An Atomic Scale View of Chirality at Surfaces
Chirality, the property of having left and right forms of the same object, plays a large role in many important areas of biology, chemistry and physics. Ones hands are the classic example of chiral objects. Chirality also occurs on the molecular level and many molecules, including those essential for life, can occur as left-handed or right-handed forms called enantiomers. Perhaps the best-known examples are the amino acids from which proteins are constructed, as well as sugars and DNA. In nature, amino acids appear almost exclusively in their left form, while sugars are present in their right form. This left-right distinction is particularly important in pharmacology, because certain chiral drugs must be only used in one of their forms, either the left or the right, as the “wrong” enantiomer can be toxic. For these reasons molecular chirality has long fascinated scientists, however, the question of how chirality is transferred from single molecules to larger structures is not well understood. For example, the biomineralization that leads to the unidirectional coiled shells of organisms is thought to stem from a fundamental interaction between peptides, proteins, and inorganic crystallite surfaces, but the exact mechanism by which this process occurs is not known. The advent of scanning probes has allowed chirality to be monitored at the single molecule or monolayer level and has opened up the possibility to track enantiospecific interactions and chiral self-assembly with molecular-scale detail.(1-4)

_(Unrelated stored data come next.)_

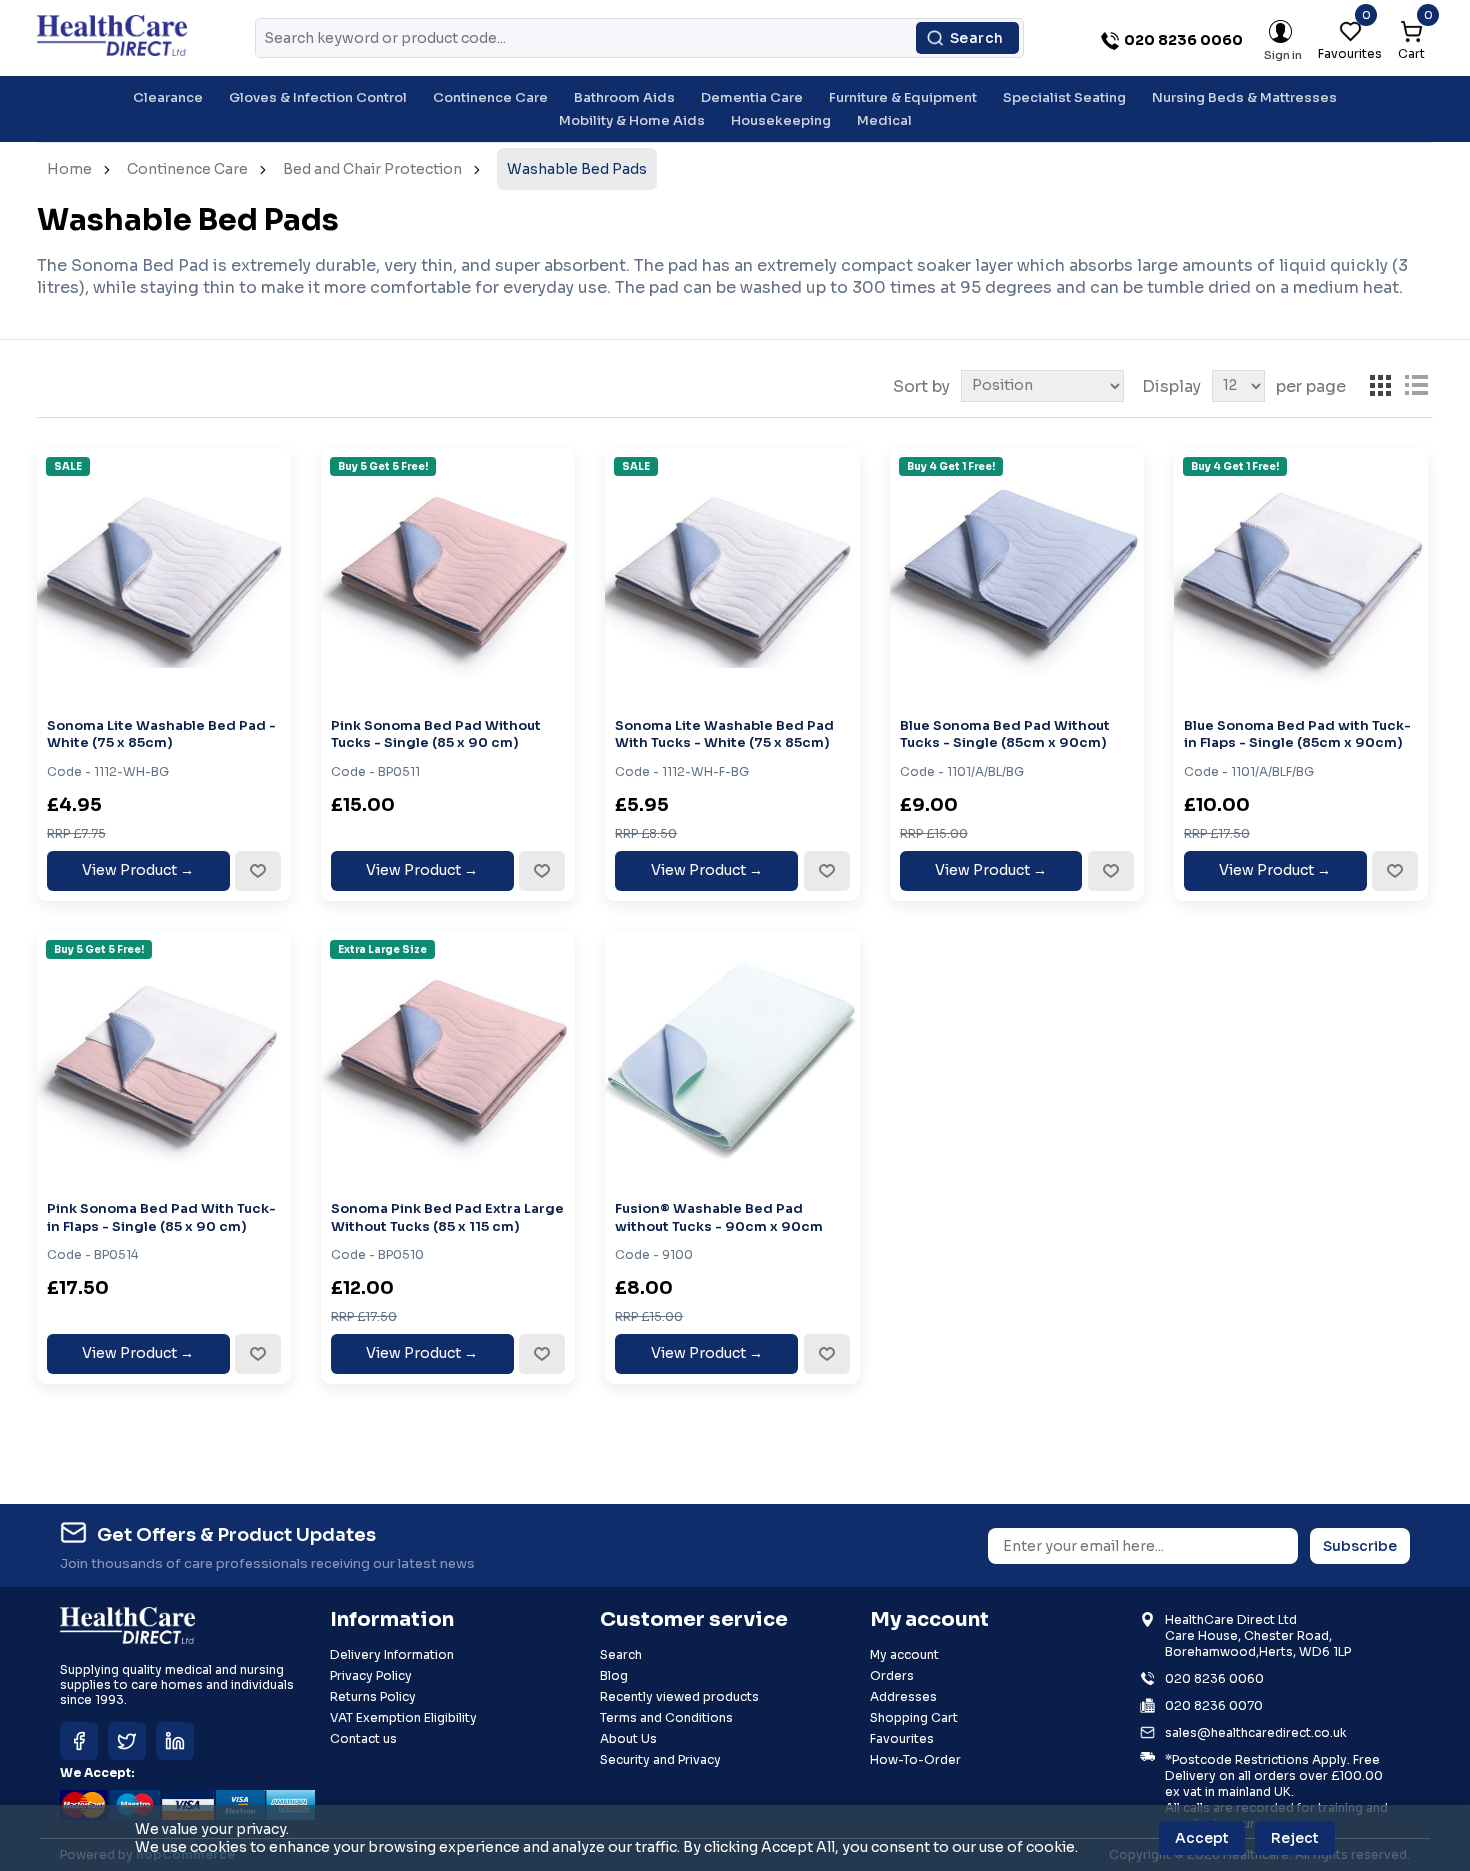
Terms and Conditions (666, 1717)
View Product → (138, 870)
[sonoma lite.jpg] (164, 575)
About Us (628, 1738)
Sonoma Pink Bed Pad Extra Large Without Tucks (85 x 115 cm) (447, 1217)
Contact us (363, 1738)
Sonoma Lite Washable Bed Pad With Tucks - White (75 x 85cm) (724, 734)
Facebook (79, 1741)
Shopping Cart (914, 1717)
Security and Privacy (660, 1759)
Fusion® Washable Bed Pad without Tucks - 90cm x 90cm (719, 1217)
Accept (1202, 1838)
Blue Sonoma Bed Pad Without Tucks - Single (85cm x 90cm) (1005, 734)
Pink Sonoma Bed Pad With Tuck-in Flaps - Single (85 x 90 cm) (161, 1217)
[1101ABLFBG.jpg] (1301, 575)
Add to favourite (257, 871)
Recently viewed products (679, 1696)
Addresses (903, 1696)
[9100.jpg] (732, 1058)
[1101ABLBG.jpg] (1017, 575)
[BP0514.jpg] (164, 1058)
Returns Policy (373, 1696)
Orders (892, 1675)
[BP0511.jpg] (448, 575)
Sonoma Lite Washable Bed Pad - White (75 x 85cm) (161, 734)
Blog (614, 1675)
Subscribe (1360, 1546)
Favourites (902, 1738)
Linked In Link (175, 1741)
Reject (1295, 1838)
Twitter (127, 1741)
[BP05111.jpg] (448, 1058)
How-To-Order (915, 1759)
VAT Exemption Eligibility (403, 1717)
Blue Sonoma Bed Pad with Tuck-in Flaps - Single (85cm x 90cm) (1297, 734)
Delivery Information (392, 1654)
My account (904, 1654)
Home (69, 169)
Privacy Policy (371, 1675)
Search (977, 38)
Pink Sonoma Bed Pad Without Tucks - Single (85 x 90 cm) (436, 734)
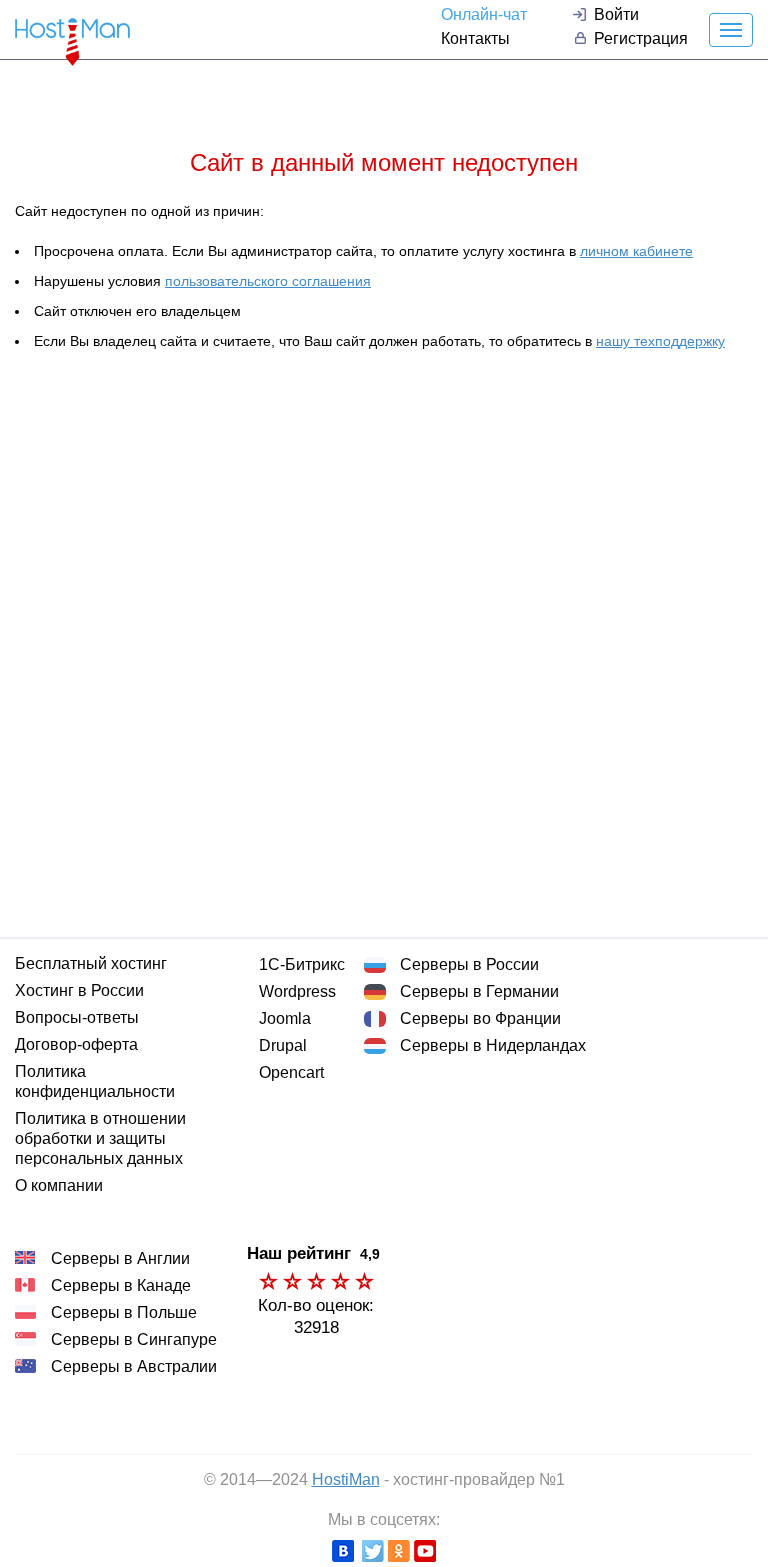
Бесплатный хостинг (91, 963)
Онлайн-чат (484, 14)
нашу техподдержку (660, 341)
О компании (59, 1185)
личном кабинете (636, 251)
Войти (616, 14)
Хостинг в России (79, 990)
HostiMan (346, 1479)
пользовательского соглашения (268, 281)
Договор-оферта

We have studied the self-assembly of simple, model molecules that are achiral in the gas phase, but become chiral when adsorbed on a surface.(1-3) For example, polyaromatic hydrocarbons form stable and reversibly ordered systems on Cu(111) in which the transmission of chirality from single surface-bound molecules to complex 2D chiral architectures can be monitored as a function of molecular packing density and surface temperature. In the case of naphthopyrene, in addition to the point chirality of the surface-bound molecule, the unit cell of the molecular domains was also found to be chiral due to the incommensurate alignment of the molecular rows with respect to the underlying metal lattice. These molecular domains always aggregated in groups of three, all of the same chirality, but with different rotational orientations, forming homochiral “tri-lobe” ensembles. At a larger length scale, these tri-lobe ensembles associated with nearest neighbor tri-lobe units of opposite chirality at lower packing densities before forming an extended array of homochiral tri-lobe ensembles at higher converges. This system displayed chirality at a variety of size scales from the molecular (~1 nm) and domain (~5 nm) to the tri-lobe ensemble (~10 nm) and extended array (>25 nm) levels. The chirality of the tri-lobe ensembles dictated how the overall surface packing occurred and both homo- and heterochiral arrays could be reproducibly and reversibly formed and interchanged as a function of surface coverage. Finally, these chirally templated surfaces displayed remarkable enantiospecificity for additional molecules adsorbed in the second layer. Given their simplicity, reversibility, and rich degree of order, these systems represent an ideal test bed for the investigation of symmetry breaking and the hierarchical transmission of chirality through multiple length scales.
We have also extended our previous work on symmetric thioether self-assembly to asymmetric thioethers and showed that these monolayers are chiral by virtue of the binding of one of the two pro-chiral lone pairs on the S atom to the Au surface.(3) We find that well ordered domains of butyl methyl sulfide form due to van der Waals interactions between molecules, and that the self-assembly is almost 100% enantiospecific, leading to the growth of large homochiral domains. With future applications in mind, we studied a partially fluorinated analogue and showed that despite this substitution, the same highly enantiospecific assembly leads to similar, well-ordered homochiral domains. We hope to eventually use this type of chiral, dipolar layer for studies of spin polarized electron transmission through organic layers. The fact that asymmetric thioethers are pro-chiral in the gas phase but form enantiomorphic domains when surface adsorbed offers possibilities for the interrogation of chirality at surfaces. Such experiments might involve symmetry breaking, in which small amounts of a chiral ‘‘seed’’ species are introduced to amplify the global single-handed organization of the molecules.
- "Spontaneous Transmission of Chirality through Multiple Length Scales" E. V. Iski, H. L. Tierney, A. D. Jewell and E. C. H. Sykes - Chemistry - A European Journal 2011, 17, 7205 – 7212. [Cover Story]
- "Visualization of Hydrogen Bonding and Associated Chirality in Methanol Hexamers" T. J. Lawton, J. Carrasco, A. E. Baber, A. Michaelides and E. C. H. Sykes - Physical Review Letters 2011, 107, 2561011-2561015.
- "Asymmetric Thioethers as Building Blocks for Chiral Monolayers" A. D. Jewell, H. L. Tierney, O. Zenasni, T. R. Lee and E. C. H. Sykes - Topics in Catalysis 2011, 54, 1357-1367.
- "The real structure of naturally chiral Cu{643}" A. E. Baber, A. J. Gellman, D. S. Sholl and E. C. H. Sykes Journal of Physical Chemistry C 2008, 112, 11086-11089.